EXTRAIT DU DOCUMENT:
Les abeilles et les fourmis sont des insectes sociaux. Ils vivent en essaim, en colonie. Ces sociétés sont structurées sur un mode holiste, terme issu du grec holos, qui forme un tout. Cette totalité est divisée en un système de castes regroupant le même type d’individu : reines, ouvrières, soldats, butineuses, etc. La finalité poursuivie par la société d’insecte est toujours identique : assurer la conservation de l’espèce. Nous retrouvons la définition globale de la société donnée par Bergson au début du texte étudié : les énergies des individus sont mises en commun, les efforts de tous bénéficient à la société, chaque caste voit son effort facilité par cette mise en commun. Dans l’exemple des abeilles, si la caste des ventileuses n’assure pas sa tâche, la ruche ne conserve pas sa température constante, les autres castes ne peuvent plus remplir leur rôle et l’essaim entier est mis en péril. La discipline de la colonie, de l’essaim, est effectivement remarquable, les individus sont unis en castes et plus largement dans la société d’insecte.  La finalité poursuivie est le plus souvent atteinte. Mais tout reste en l’état, il n’y a pas de changement lié aux individus. Tout est parfait, mais pas perfectible, au sens où l’entend Rousseau :

[…] un animal est, au bout de quelques mois, ce qu’il sera toute sa vie, et son espèce, au bout de mille ans, ce qu’elle était la première année de ces mille ans. Rousseau, Discours sur l’origine et les fondements de l’inégalité parmi les hommes.

La “routine” est immuable. Les seuls changements de telles sociétés animales ne se produisent qu’avec le mécanisme d’évolution des espèces décrit par Charles Darwin, autrement dit sur des durées temporelles qui excèdent immensément celles des durées de vie des individus d’une espèce.

Dans la société d’insectes, l’individu est soumis de façon multiple : à son instinct, à sa fonction dans sa caste, à la collectivité à laquelle il appartient. Si l’individu reste, étymologiquement et dans les faits, l’élément qui ne peut pas être divisé, il n’existe ni par ni pour lui-même. Il est interchangeable : une ouvrière peut remplacer une autre ouvrière, sans aucun dommage pour l’ensemble. La société de son côté poursuit toujours la même finalité : les abeilles produiront du miel pour nourrir les larves et la reine, afin d’assurer la conservation de l’essaim, mais d’abord et avant tout de l’espèce. L’activité, de chacun, comme celle de la totalité, est automatique, comme un somnambule qui se déplace sans nécessiter d’être conscient et éveillé. La finalité est toujours identique, l’activité est ne se modifie jamais, le résultat est toujours le même. Bergson donne l’image d’un trajet circulaire qui n’en finit jamais de tourner sur la même ligne. Les abeilles produisent le miel, l’horloge donne l’heure : voilà de belles mécaniques, bien huilées, mais qui ne sont que des mécaniques. Ici, en dehors d’une potentielle évolution au niveau de l’espèce, rien ne change. Il n’existe pas de marche en avant vers un progrès de la société, vers une plus grande liberté de l’individu : ça n’est pas prévu.

MATÉRIEL:
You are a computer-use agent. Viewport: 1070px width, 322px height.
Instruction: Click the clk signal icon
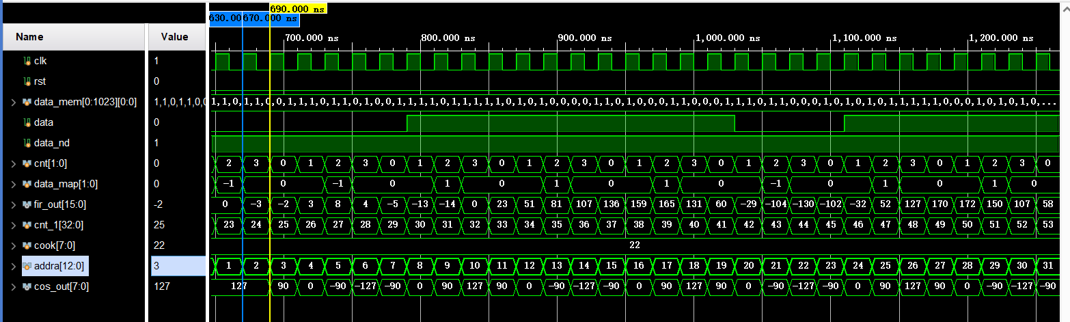pyautogui.click(x=27, y=61)
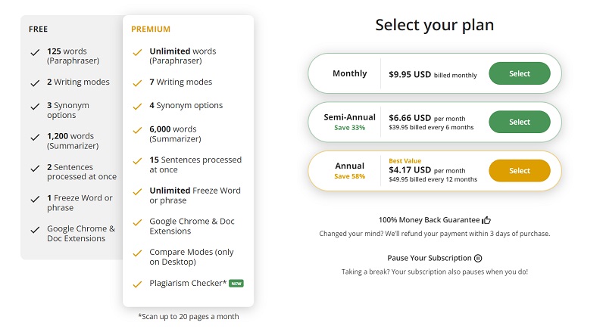Click the black checkmark next to 125 words
606x329 pixels.
click(x=35, y=52)
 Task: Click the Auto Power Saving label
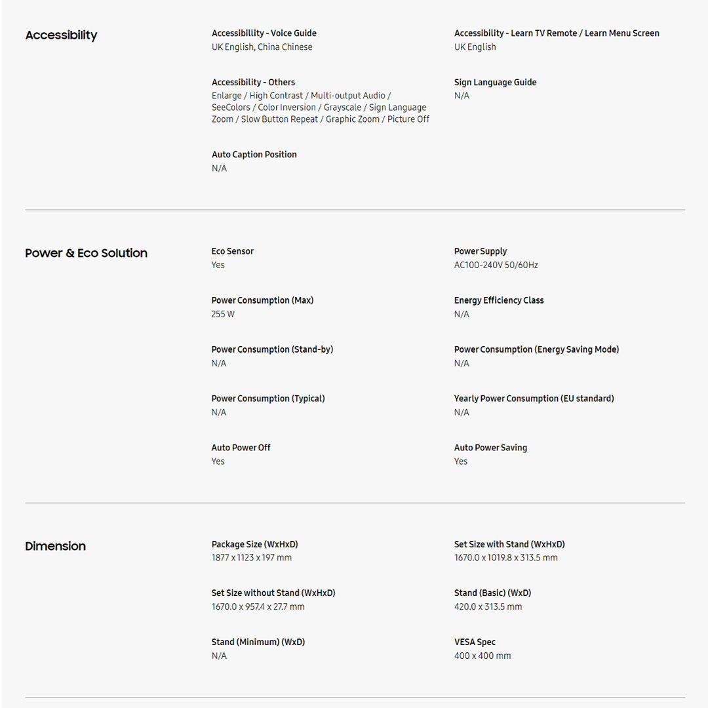490,448
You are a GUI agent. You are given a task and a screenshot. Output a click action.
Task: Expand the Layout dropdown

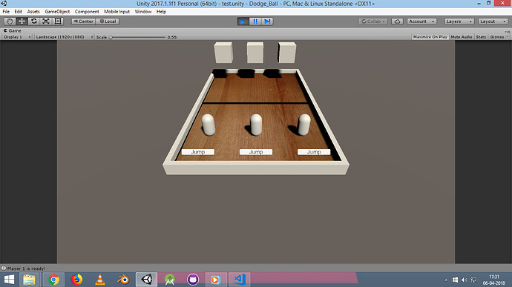point(493,22)
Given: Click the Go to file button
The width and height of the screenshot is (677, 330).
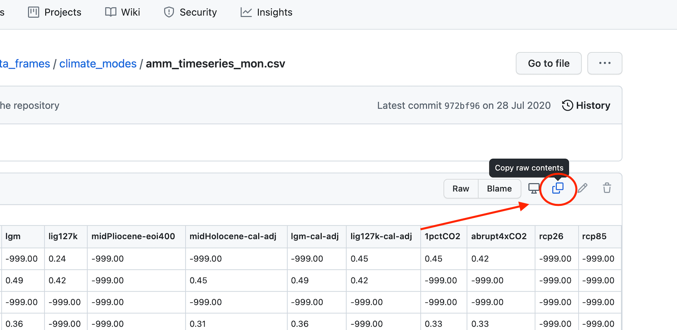Looking at the screenshot, I should coord(549,63).
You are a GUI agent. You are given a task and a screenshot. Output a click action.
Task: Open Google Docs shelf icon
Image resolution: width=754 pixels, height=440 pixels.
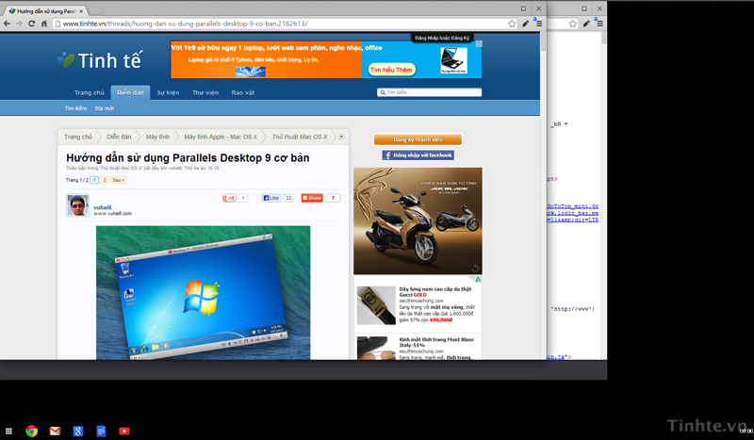point(101,431)
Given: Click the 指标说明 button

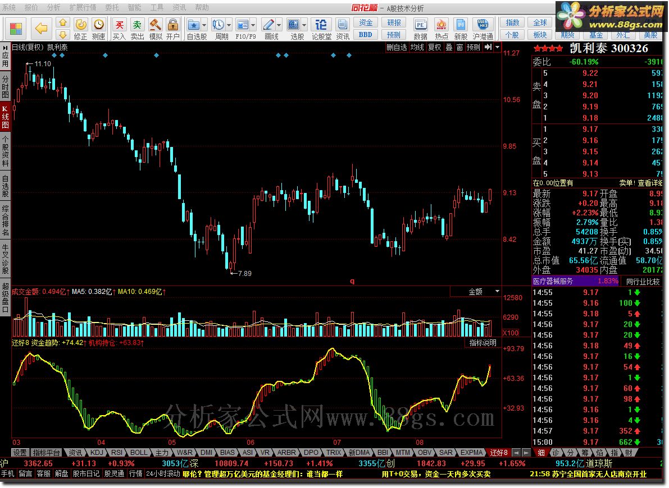Looking at the screenshot, I should click(483, 343).
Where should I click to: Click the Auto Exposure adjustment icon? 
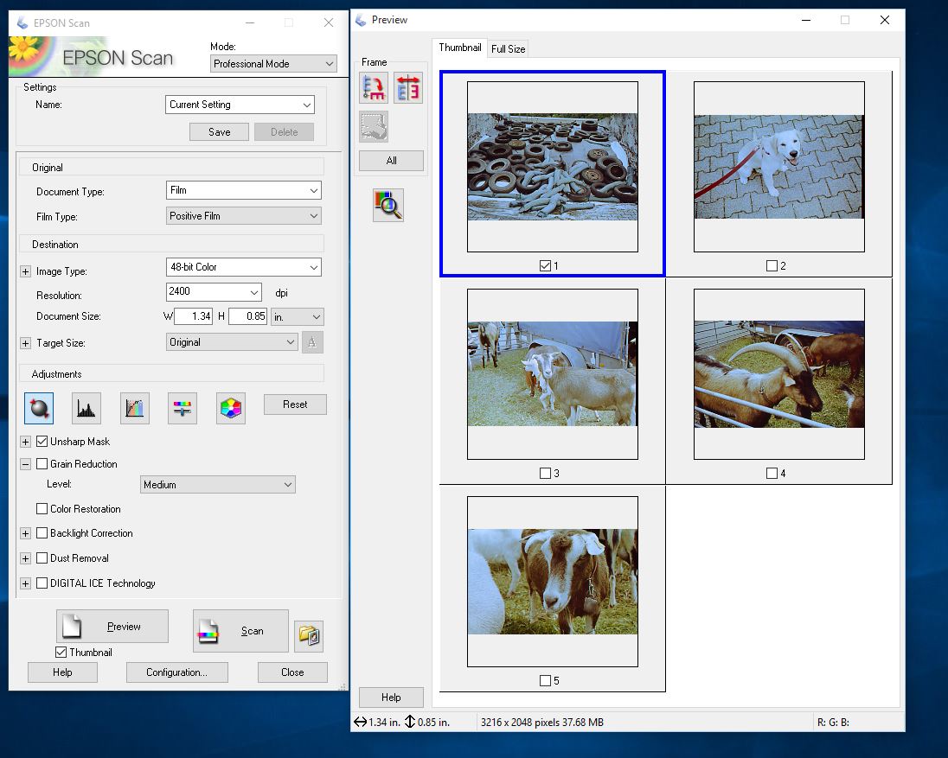[39, 408]
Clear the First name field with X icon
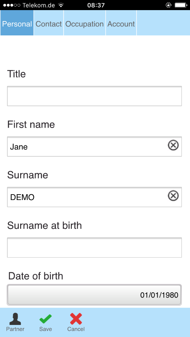The image size is (190, 337). coord(173,146)
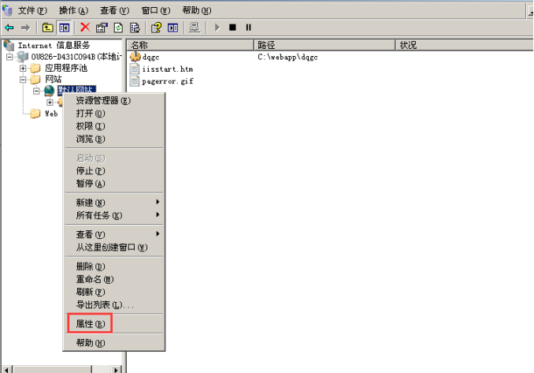This screenshot has height=373, width=534.
Task: Click the red X delete icon
Action: (85, 28)
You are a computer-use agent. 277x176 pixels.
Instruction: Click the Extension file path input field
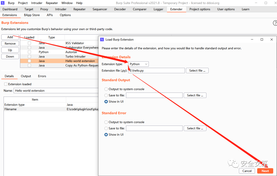[x=156, y=71]
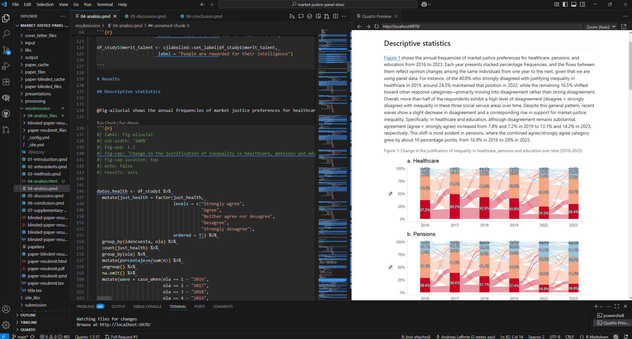Open the Zoom (Auto) dropdown

(601, 27)
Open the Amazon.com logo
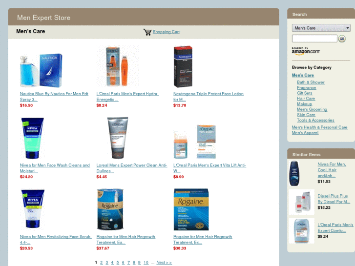 [306, 51]
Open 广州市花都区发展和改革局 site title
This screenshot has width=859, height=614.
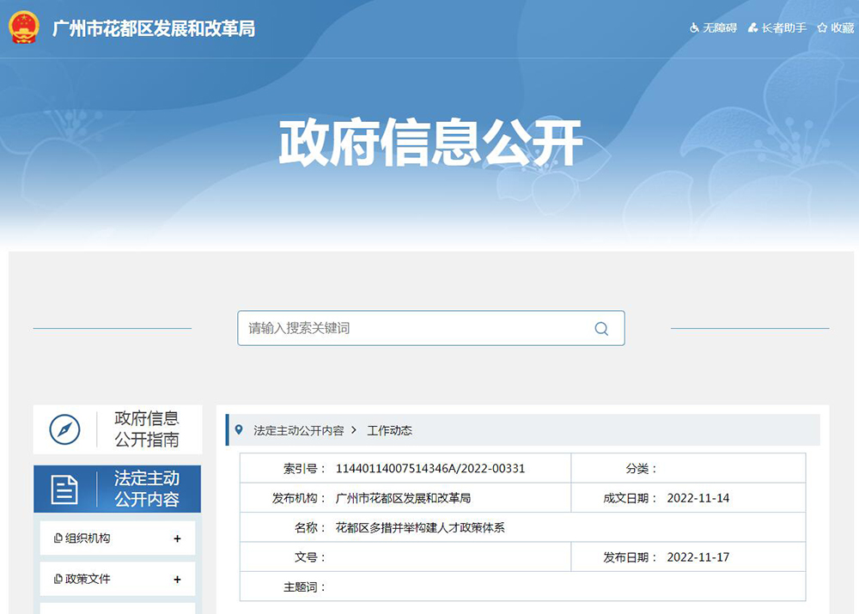click(x=154, y=28)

CONSIGNE:
Recopiez le passage de l'extrait sur les sociétés d'insectes qui va de "[…] un animal" jusqu'à "parmi les hommes.", en substituant "cent ans" à "mille ans". Le matériel ne joue ici aucun rôle.

CORRIGÉ:
[…] un animal est, au bout de quelques mois, ce qu’il sera toute sa vie, et son espèce, au bout de cent ans, ce qu’elle était la première année de ces cent ans. Rousseau, Discours sur l’origine et les fondements de l’inégalité parmi les hommes.